Di tengah reruntuhan, mereka menemukan tubuh—beku, pucat, dengan wajah yang masih menunjukkan ketakutan terakhir. Tapi mereka tak berhenti. Ravel memimpin dengan peta dan kenangan. Tangga-tangga berkarat, lorong-lorong sempit, hingga akhirnya—pintu baja ke stasiun tua.
“Ini dia,” gumam Ravel. “Pompa airnya ada di ruang bawah.”
Mereka membuka paksa pintu. Di dalam, kegelapan menyambut. Tapi juga keheningan yang menenangkan.
Butuh dua jam untuk menyalakan pompa. Dua jam penuh keringat, debu, dan kerja sama tanpa suara.
Dan saat air pertama kali mengalir, semua orang menatap seolah melihat mukjizat.
Miko menangis. Tasha tersenyum. Salah satu relawan, yang sejak awal ketakutan, berlutut dan tertawa kecil.
Ravel hanya menatap aliran air itu, lalu berkata, “Kita kembali. Bawa harapan.”
---
Mereka tiba di bunker menjelang pagi.
Membawa air. Membawa kabar. Membawa pilihan.
Tak perlu kata-kata. Saat ember-ember berisi air bersih masuk ke bunker, orang-orang langsung bangkit. Yang sebelumnya menolak kini ikut membantu. Anak-anak mulai tersenyum. Para ibu memeluk satu sama lain.
Hari itu, bukan hanya bunker yang berpindah. Tapi juga harapan.
Mereka membangun tempat baru di dekat stasiun. Awalnya hanya tenda-tenda. Lalu tembok. Lalu dapur umum. Lalu sekolah darurat. Perlahan, reruntuhan berubah menjadi rumah.
---
Dua tahun berlalu.
Kota tidak pernah kembali seperti dulu. Tapi komunitas kecil itu bertahan. Anak-anak tumbuh. Tanaman kembali tumbuh di ladang buatan. Dan langit, perlahan, menjadi biru kembali.
Di atas menara sederhana yang dibangun dari puing-puing lama, Ravel duduk sendiri.
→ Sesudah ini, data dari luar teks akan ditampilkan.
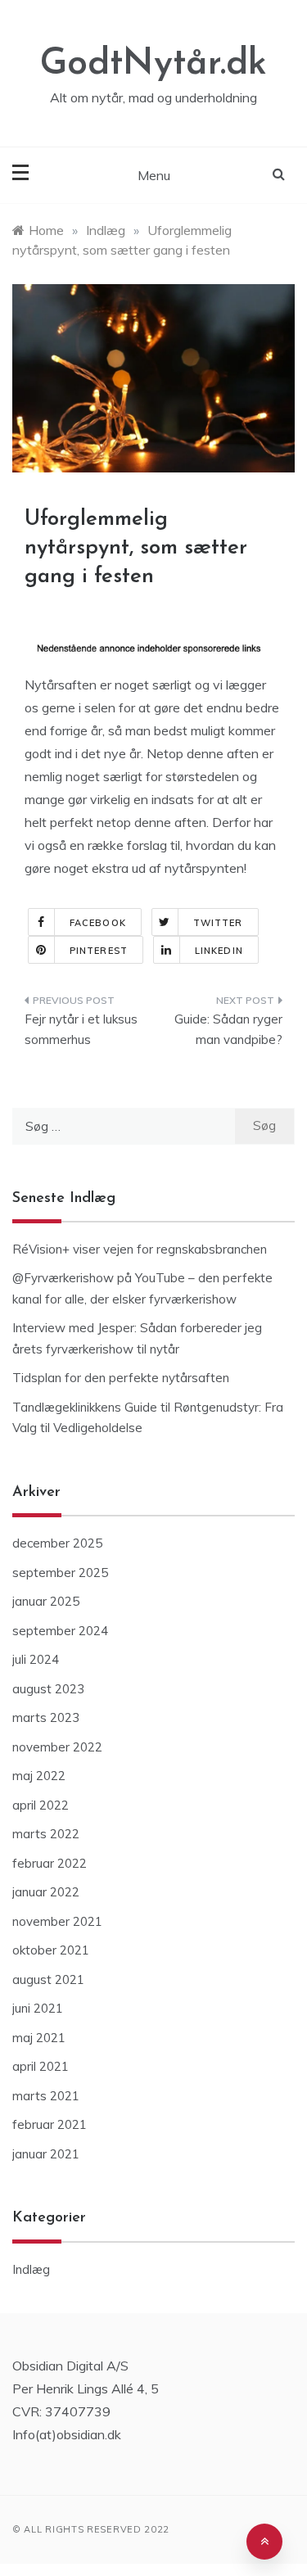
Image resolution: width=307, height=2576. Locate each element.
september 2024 (60, 1630)
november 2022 (57, 1747)
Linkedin (219, 950)
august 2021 (48, 1979)
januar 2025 (45, 1601)
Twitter (218, 923)
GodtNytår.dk (153, 64)
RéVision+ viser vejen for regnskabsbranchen (139, 1249)
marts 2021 (45, 2096)
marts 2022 (45, 1834)
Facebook (98, 923)
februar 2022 (49, 1863)
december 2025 (57, 1543)
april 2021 (40, 2066)
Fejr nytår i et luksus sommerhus (81, 1029)
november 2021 (57, 1921)
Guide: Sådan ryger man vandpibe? (228, 1029)
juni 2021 (37, 2008)
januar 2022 (45, 1892)
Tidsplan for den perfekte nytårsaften (120, 1377)
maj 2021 (38, 2037)
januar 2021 (45, 2154)
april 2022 (40, 1805)
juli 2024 (35, 1659)
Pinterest (99, 950)
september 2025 (60, 1572)
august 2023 (48, 1689)
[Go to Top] (264, 2542)
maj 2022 (38, 1775)
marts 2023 (45, 1717)
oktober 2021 (50, 1950)
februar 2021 (49, 2124)
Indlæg (31, 2269)
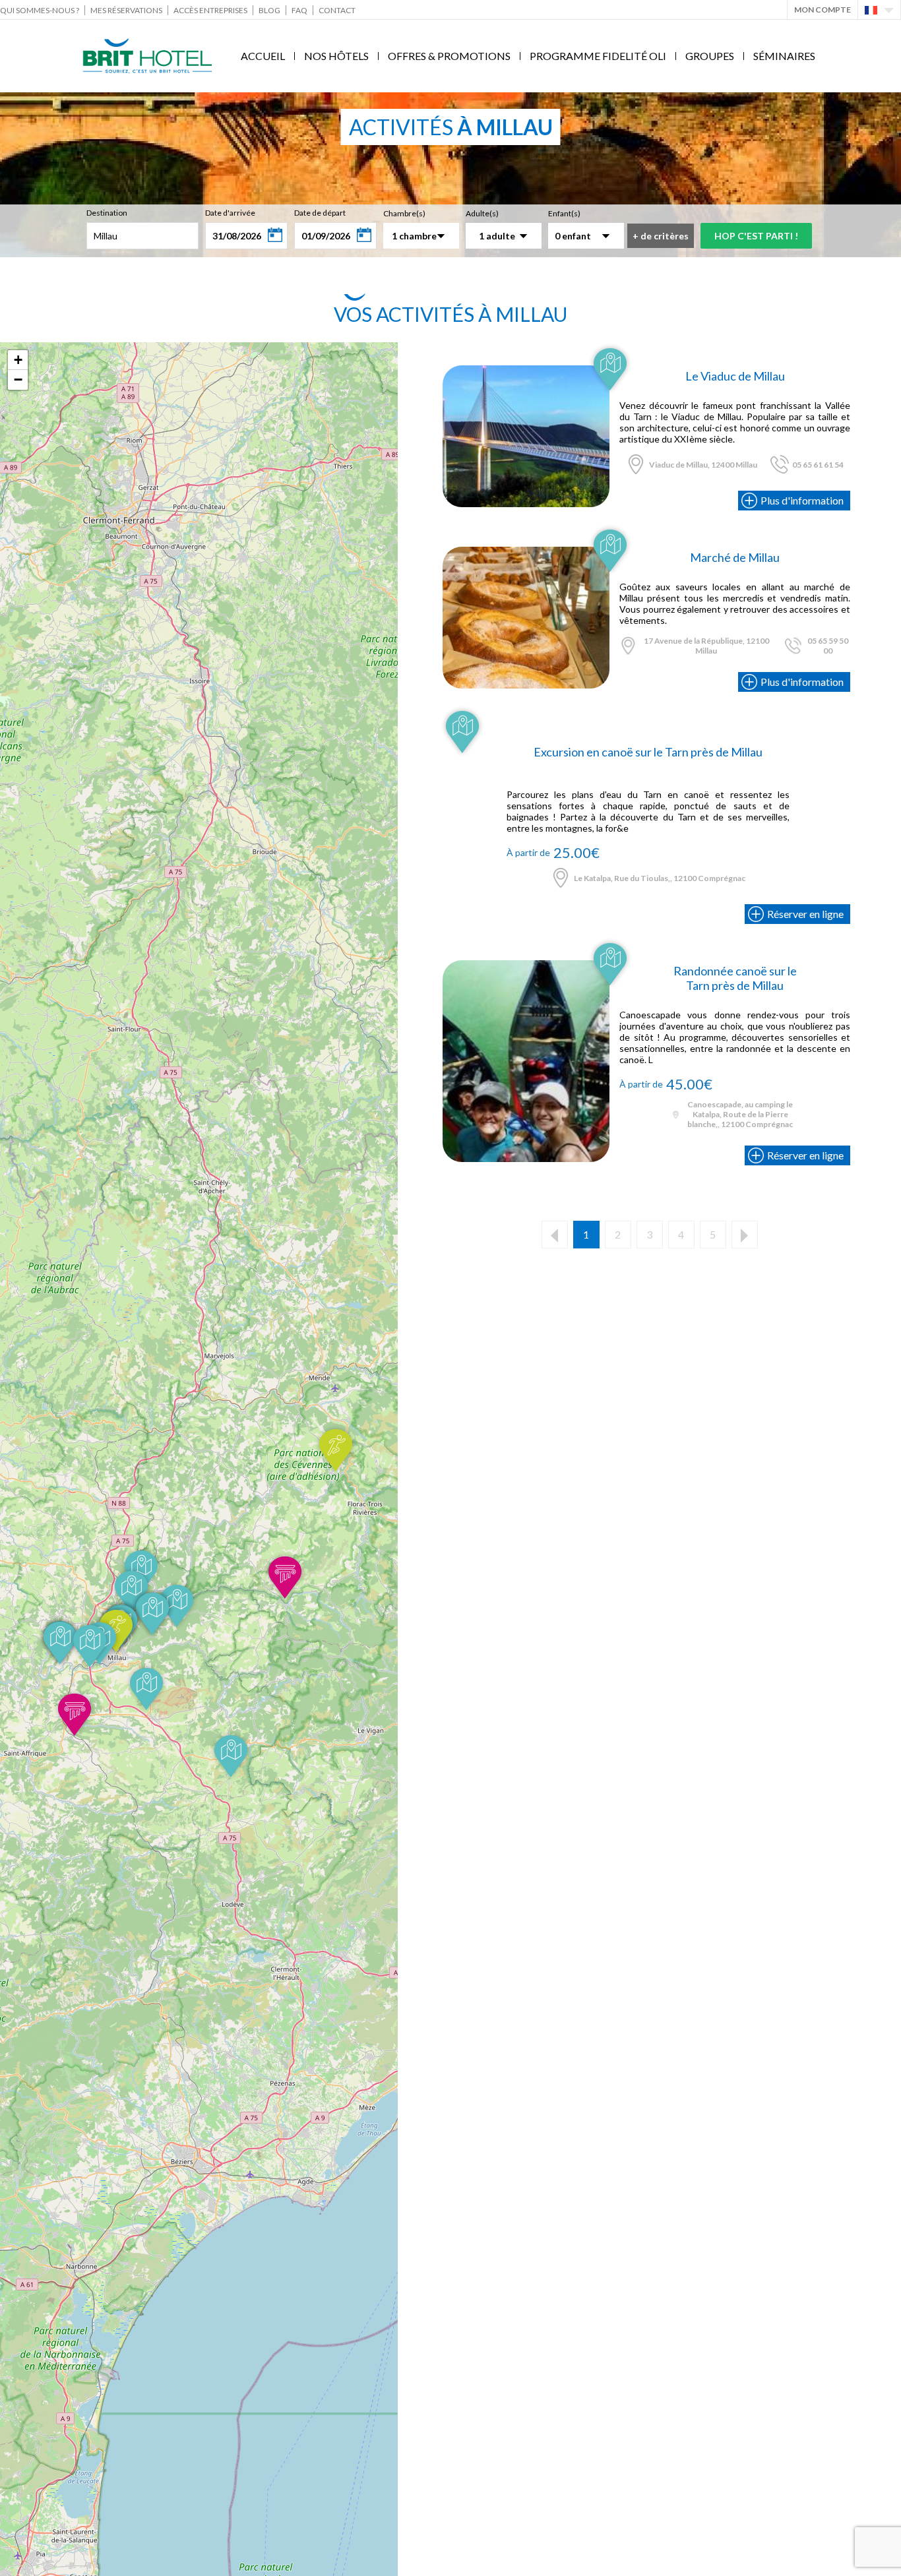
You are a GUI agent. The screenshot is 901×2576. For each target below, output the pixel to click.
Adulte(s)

Menatap cakrawala.
Seorang anak kecil menghampirinya, rambutnya kusut, wajahnya kotor tapi penuh rasa ingin tahu.
“Paman Ravel,” katanya. “Guru bilang dulu semua orang takut keluar. Tapi kenapa paman enggak?”
Ravel tersenyum, untuk pertama kalinya dalam waktu yang sangat lama.
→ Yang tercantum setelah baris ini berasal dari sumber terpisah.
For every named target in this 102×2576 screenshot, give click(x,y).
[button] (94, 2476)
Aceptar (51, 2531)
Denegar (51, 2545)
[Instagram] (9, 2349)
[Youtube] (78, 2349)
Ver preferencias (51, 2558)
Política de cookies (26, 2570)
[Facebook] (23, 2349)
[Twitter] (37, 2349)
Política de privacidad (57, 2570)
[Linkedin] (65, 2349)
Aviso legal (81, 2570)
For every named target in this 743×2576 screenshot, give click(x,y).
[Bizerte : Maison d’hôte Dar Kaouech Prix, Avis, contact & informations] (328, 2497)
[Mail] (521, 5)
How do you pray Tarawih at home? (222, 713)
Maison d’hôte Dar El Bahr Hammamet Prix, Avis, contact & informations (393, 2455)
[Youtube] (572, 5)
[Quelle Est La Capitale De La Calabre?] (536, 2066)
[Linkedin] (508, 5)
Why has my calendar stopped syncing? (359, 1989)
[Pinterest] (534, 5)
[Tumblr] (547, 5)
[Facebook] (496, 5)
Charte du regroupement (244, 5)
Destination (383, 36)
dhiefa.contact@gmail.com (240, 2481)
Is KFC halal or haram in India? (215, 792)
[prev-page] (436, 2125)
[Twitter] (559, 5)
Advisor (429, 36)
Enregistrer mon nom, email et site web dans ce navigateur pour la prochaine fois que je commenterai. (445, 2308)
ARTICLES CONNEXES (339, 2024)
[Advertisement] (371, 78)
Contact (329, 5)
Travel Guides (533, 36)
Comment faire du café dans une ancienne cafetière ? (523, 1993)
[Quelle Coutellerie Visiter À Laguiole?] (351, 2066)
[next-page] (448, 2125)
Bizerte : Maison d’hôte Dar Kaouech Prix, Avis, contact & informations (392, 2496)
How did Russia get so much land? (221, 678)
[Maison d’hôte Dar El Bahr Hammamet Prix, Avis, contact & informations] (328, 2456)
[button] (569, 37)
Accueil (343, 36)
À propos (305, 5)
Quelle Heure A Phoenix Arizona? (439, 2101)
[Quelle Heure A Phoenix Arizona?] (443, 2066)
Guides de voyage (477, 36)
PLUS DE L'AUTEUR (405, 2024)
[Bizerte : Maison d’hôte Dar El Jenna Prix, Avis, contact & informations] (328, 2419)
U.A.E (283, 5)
“Karena saat krisis melanda, semua orang melihat bahaya. Tapi hanya yang kuat… yang melihat peluang.”
---
✦ Tamat
Pesan Moral
> Dalam hidup, akan selalu ada masa krisis — entah itu bencana, kehilangan, atau ketidakpastian. Yang membedakan mereka yang bertahan bukanlah kekuatan fisik, tapi keberanian untuk melihat peluang di tengah kegelapan. Bahkan dari reruntuhan, kehidupan bisa tumbuh… asal ada satu orang yang mau berdiri lebih dulu.